▶ Work to complete
Report each line of the records below that contains the string "width". Matching is case-sensitive.

▶ Data rows
•••

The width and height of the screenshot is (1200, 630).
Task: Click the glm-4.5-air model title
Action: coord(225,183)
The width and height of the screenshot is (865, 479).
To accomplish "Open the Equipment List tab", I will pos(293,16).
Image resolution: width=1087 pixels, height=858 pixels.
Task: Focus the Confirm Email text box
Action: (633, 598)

•••

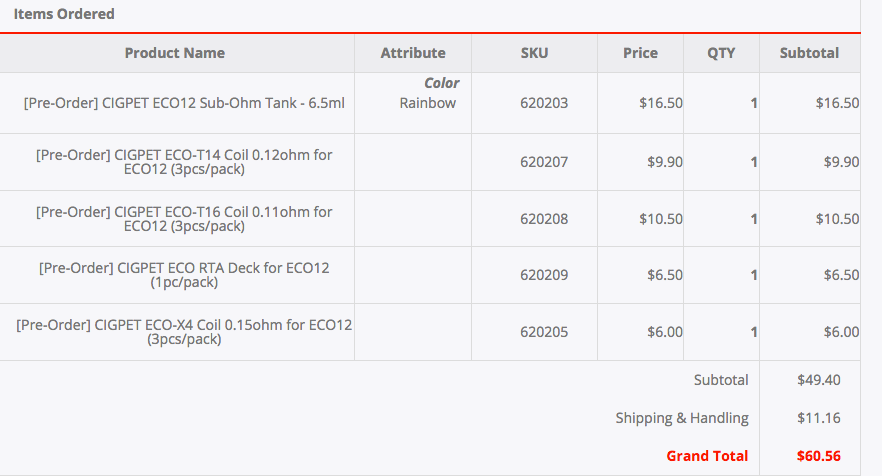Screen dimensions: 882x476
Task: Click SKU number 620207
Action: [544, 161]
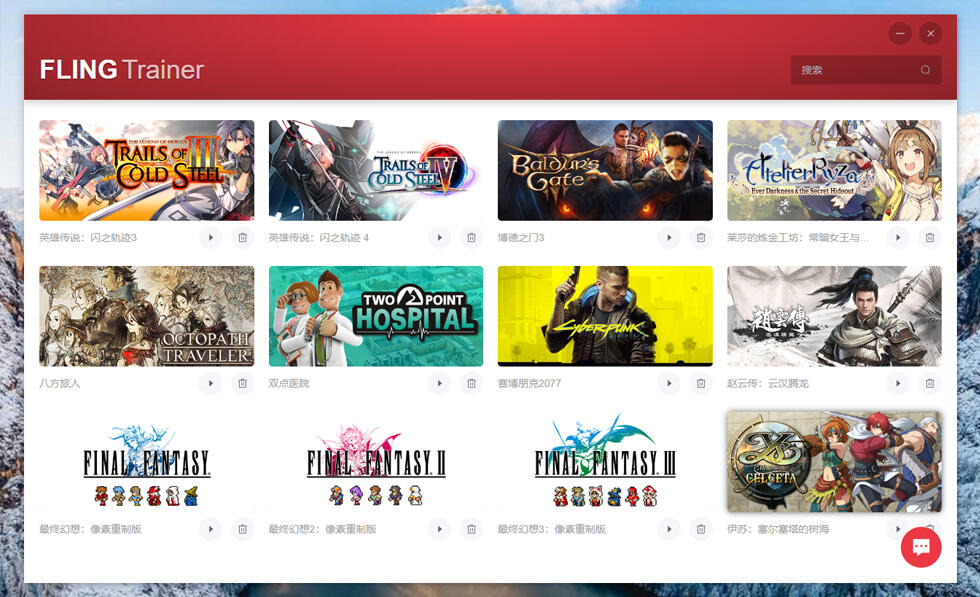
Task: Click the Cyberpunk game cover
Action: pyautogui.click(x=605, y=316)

•••

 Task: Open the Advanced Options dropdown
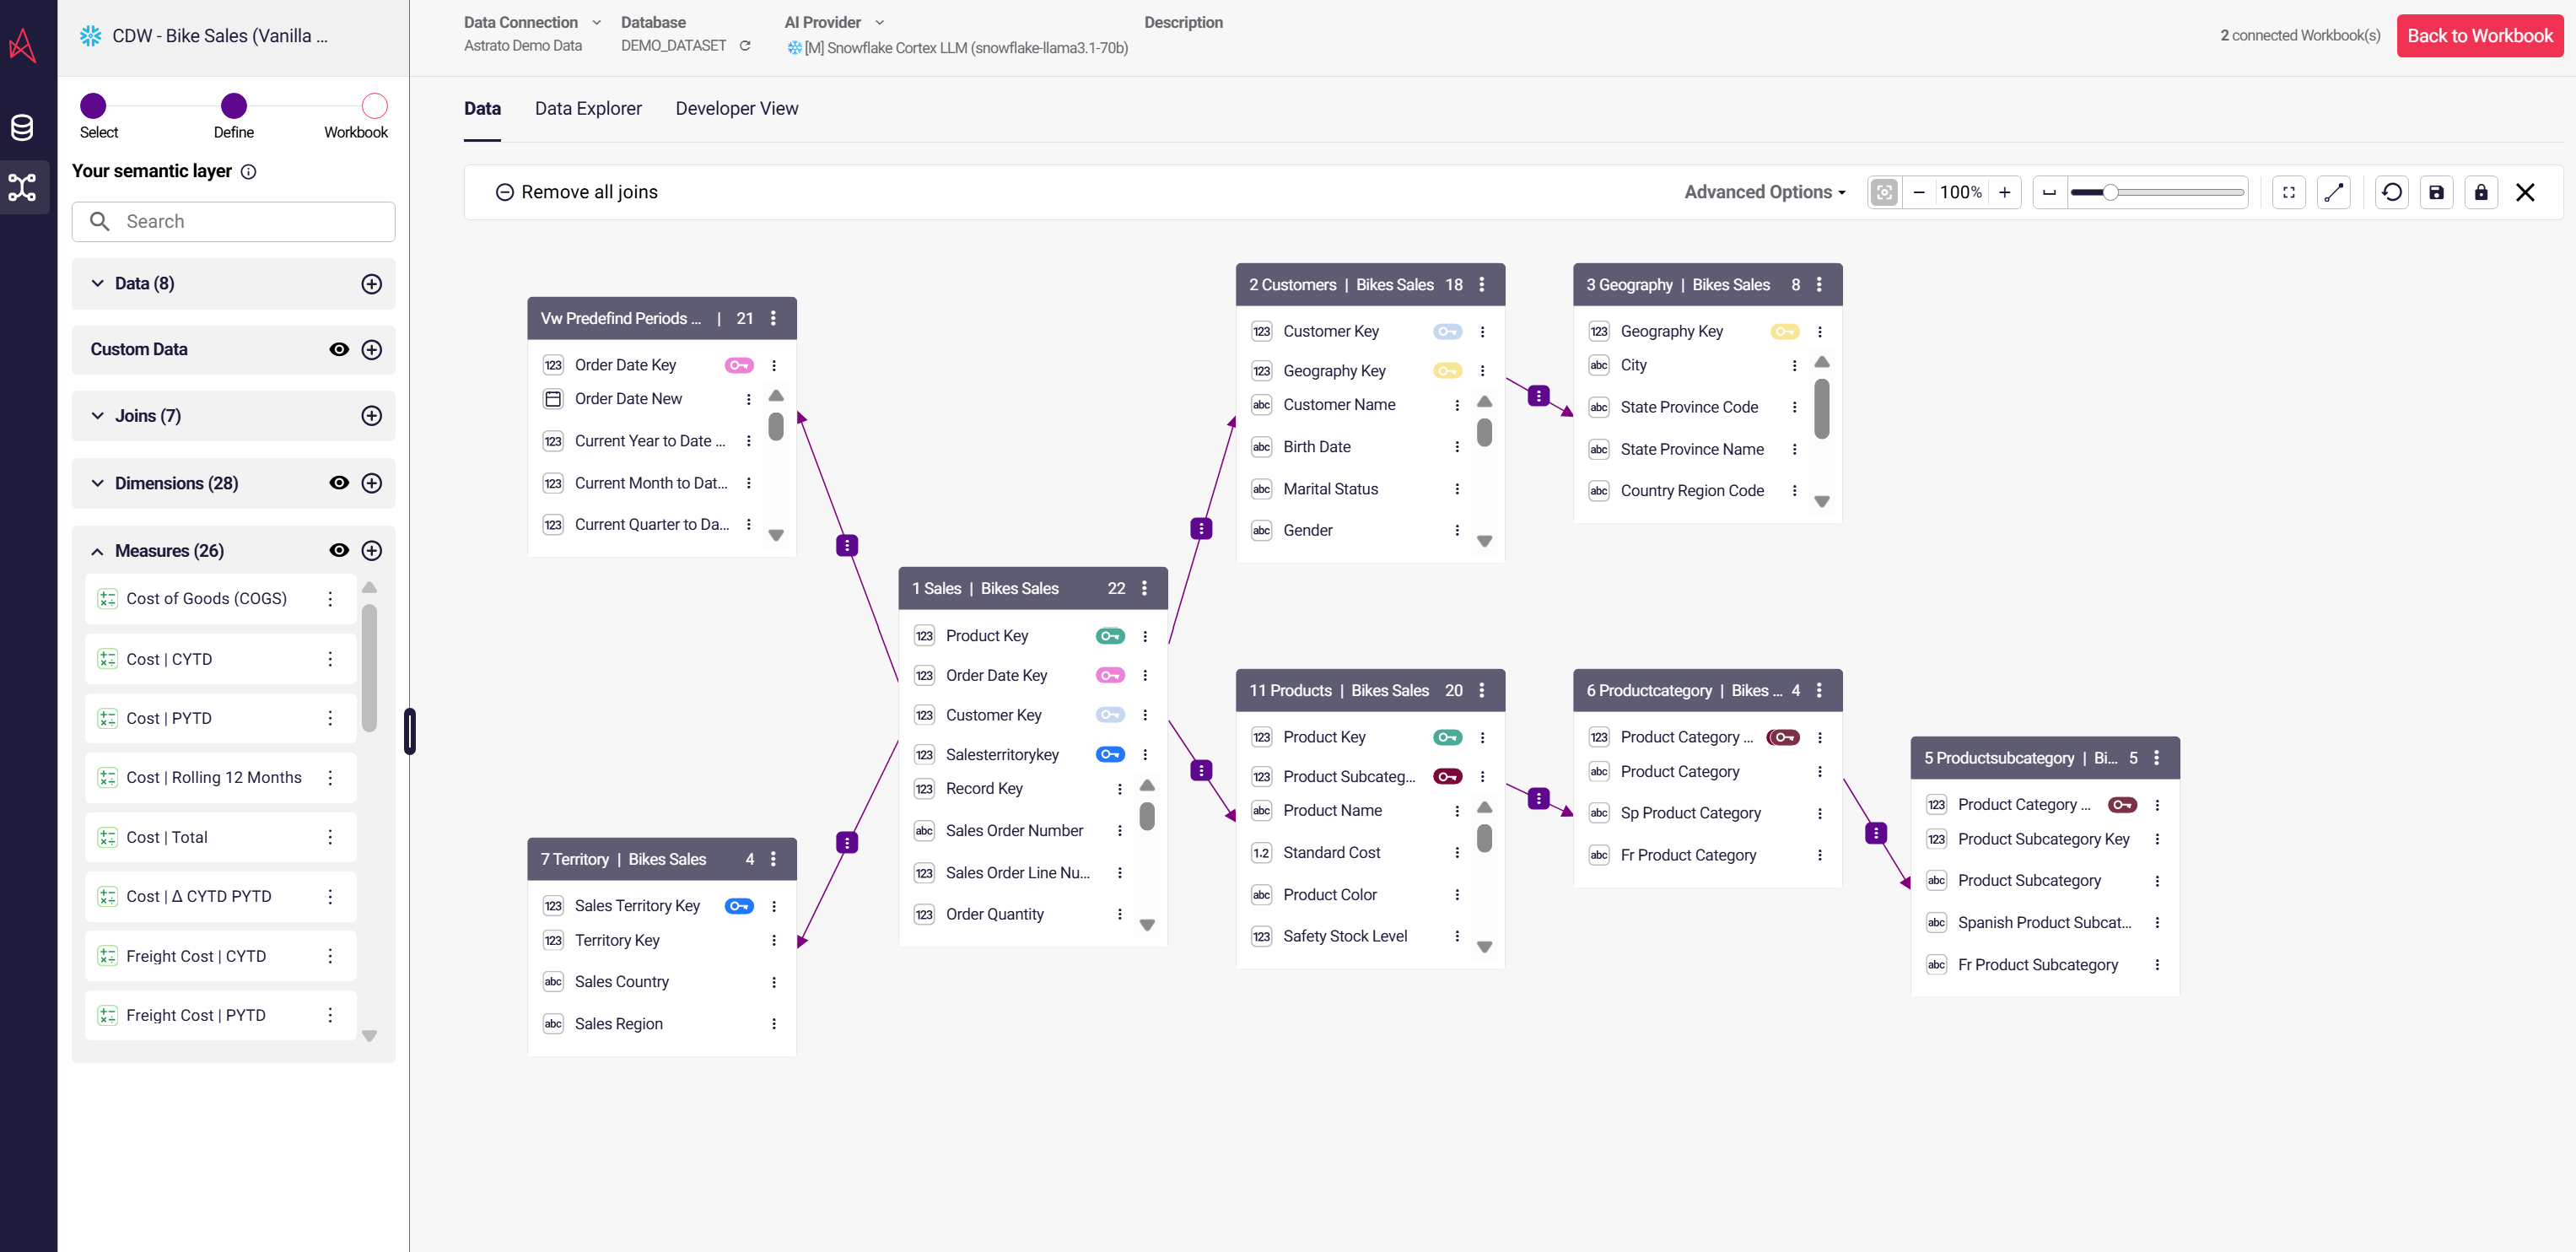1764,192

•••

▶ Problem solution
The width and height of the screenshot is (1200, 630).
The width and height of the screenshot is (865, 479).
Image resolution: width=1087 pixels, height=858 pixels.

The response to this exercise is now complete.